Publishing what I learn

Articles

I blog what I learn. This gives me a body of reference for myself, and the ability to go back in time and see all that I've accomplished. It's public so it can (hopefully) help others as well.

  1. Htaccess with Markdown Files
  2. Ubuntu 12.04 Wireless Security Setup

Some Projects

How EE works

I work with ExpressionEngine every day. One thing EE lacks is a very high-level (Project-manager-friendly) explanation of how everything fits together. This project is my attempt to address that. The technical and the non-technical should be able to communicate.

All code and content is found on Github, and remains open for contribution. The use of Markdown was deliberate, so as to provide the EE community with and easy way to edit, correct or add content to the project.

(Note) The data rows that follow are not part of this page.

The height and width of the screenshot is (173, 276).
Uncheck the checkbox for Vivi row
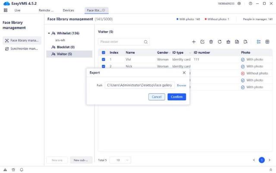coord(104,59)
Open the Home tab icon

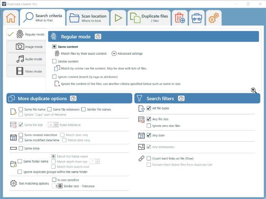11,18
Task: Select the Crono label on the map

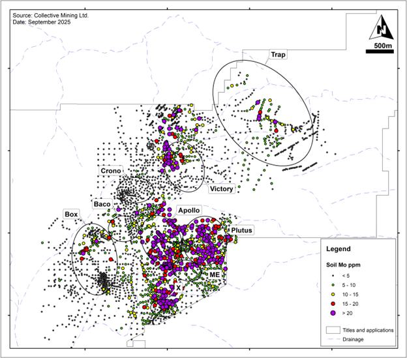Action: point(110,171)

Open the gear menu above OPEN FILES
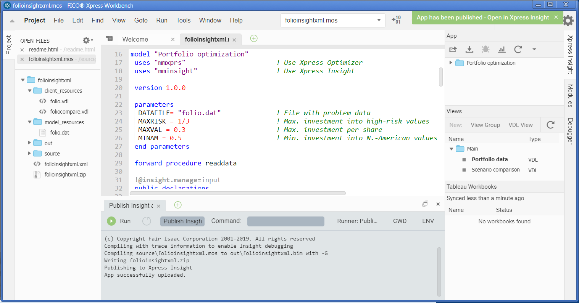(86, 40)
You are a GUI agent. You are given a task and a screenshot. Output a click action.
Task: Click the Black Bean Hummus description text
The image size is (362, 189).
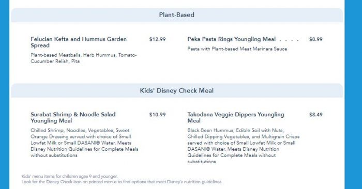[244, 146]
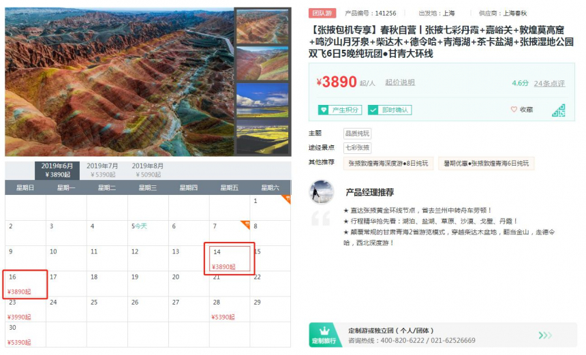Select the 2019年6月 month tab
586x355 pixels.
tap(57, 170)
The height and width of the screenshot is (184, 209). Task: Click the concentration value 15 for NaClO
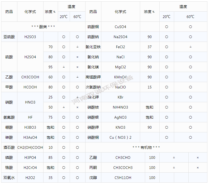150,87
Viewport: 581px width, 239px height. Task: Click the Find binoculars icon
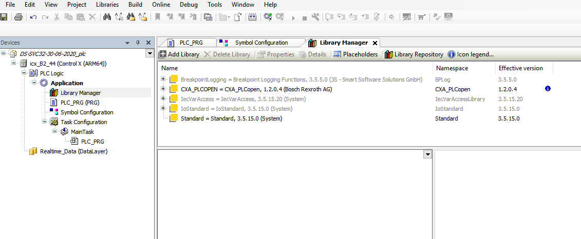point(107,17)
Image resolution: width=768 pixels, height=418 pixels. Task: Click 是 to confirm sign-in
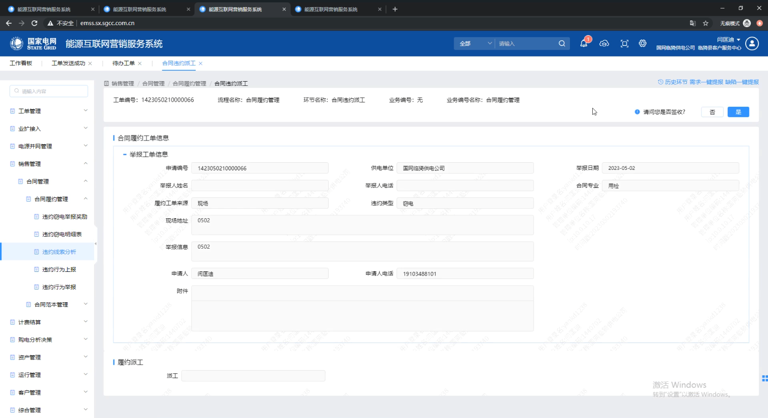click(x=738, y=112)
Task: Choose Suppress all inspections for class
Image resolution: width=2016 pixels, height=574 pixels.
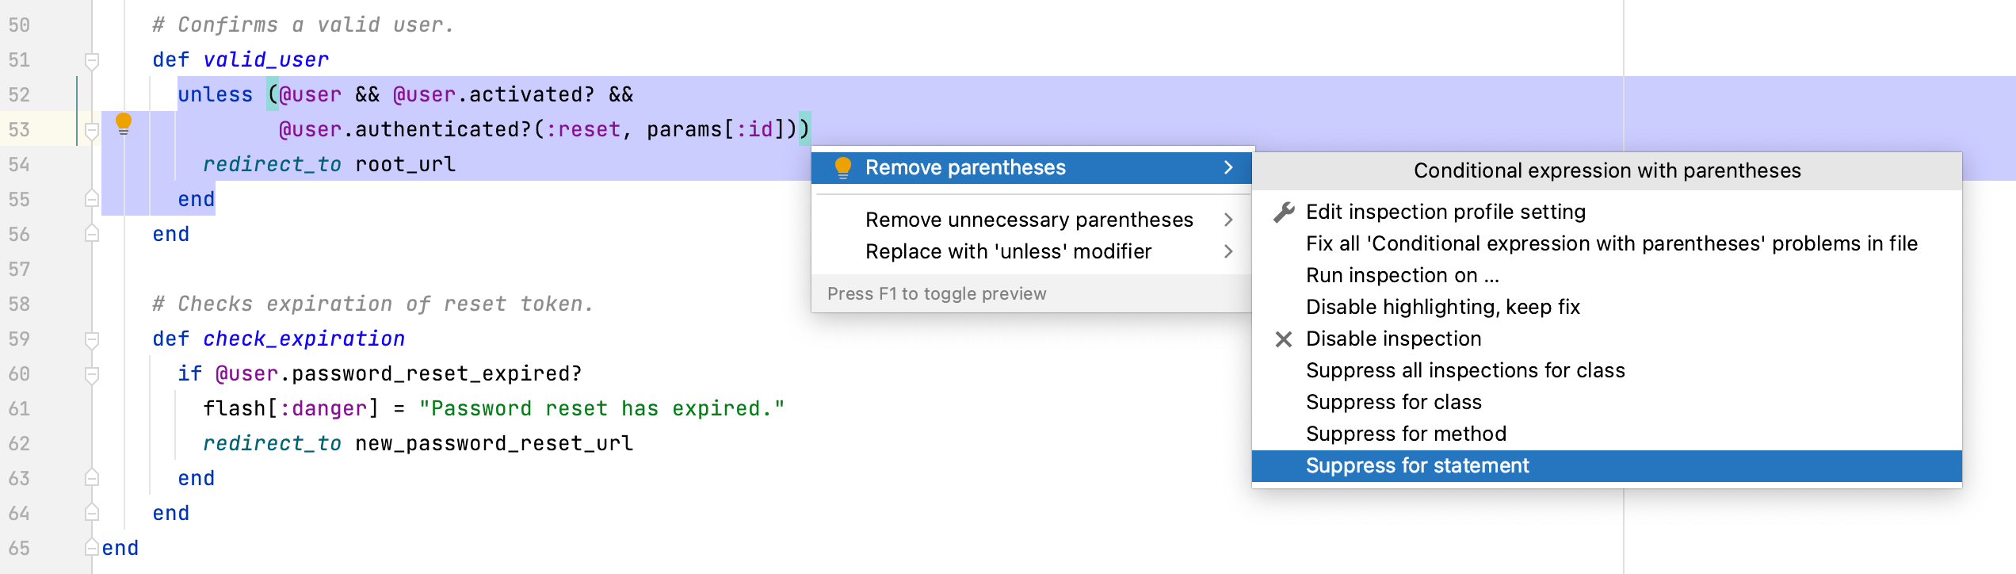Action: pos(1464,371)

Related ExpressionEngine Projects:

  1. Markdown Custom field
  2. Youtube Custom Field
  3. SEO Module / Fields

Markdown API

This is a Node.js project built on Express.js. It is a simple API which returns HTML based on Markdown, and as parsed by PHP-Markdown. Possibly soon to implement the Extra branch and other features missing in the PHP Marker processors. See also supporting website project.

http://apis.fideloper.com is live, however the node API is not due to a version mismatch with some libraries.


Node Remote Control

A Node.js proof-of-concept which allows a user to connect to the site (hopefully on their smart phone) and control a video being displayed. Using Node.js, Express.js, Socket.io and the Vimeo Froogloop API, a user can connect to, start, stop and reload a video.

This is a feature/interaction that sites like Hulu as well as web-enabled TVs should have.


Earthquake

Another Node.js project built with Expres.js. This uses Twitter's streaming API to search for the term "Earthquake". It stores all such tweets with Geo-location data in a MongoDB database.

One iteration (older, not on github) allows a user connected to the site to view tweets as they appears on a full-page map, using Google Maps API. This way a user can see tweets as they are being created. Useful to keep up on global seimic activity and as a social experiment.


There are more projects on my Github page. The above are ones I consider the most interesting.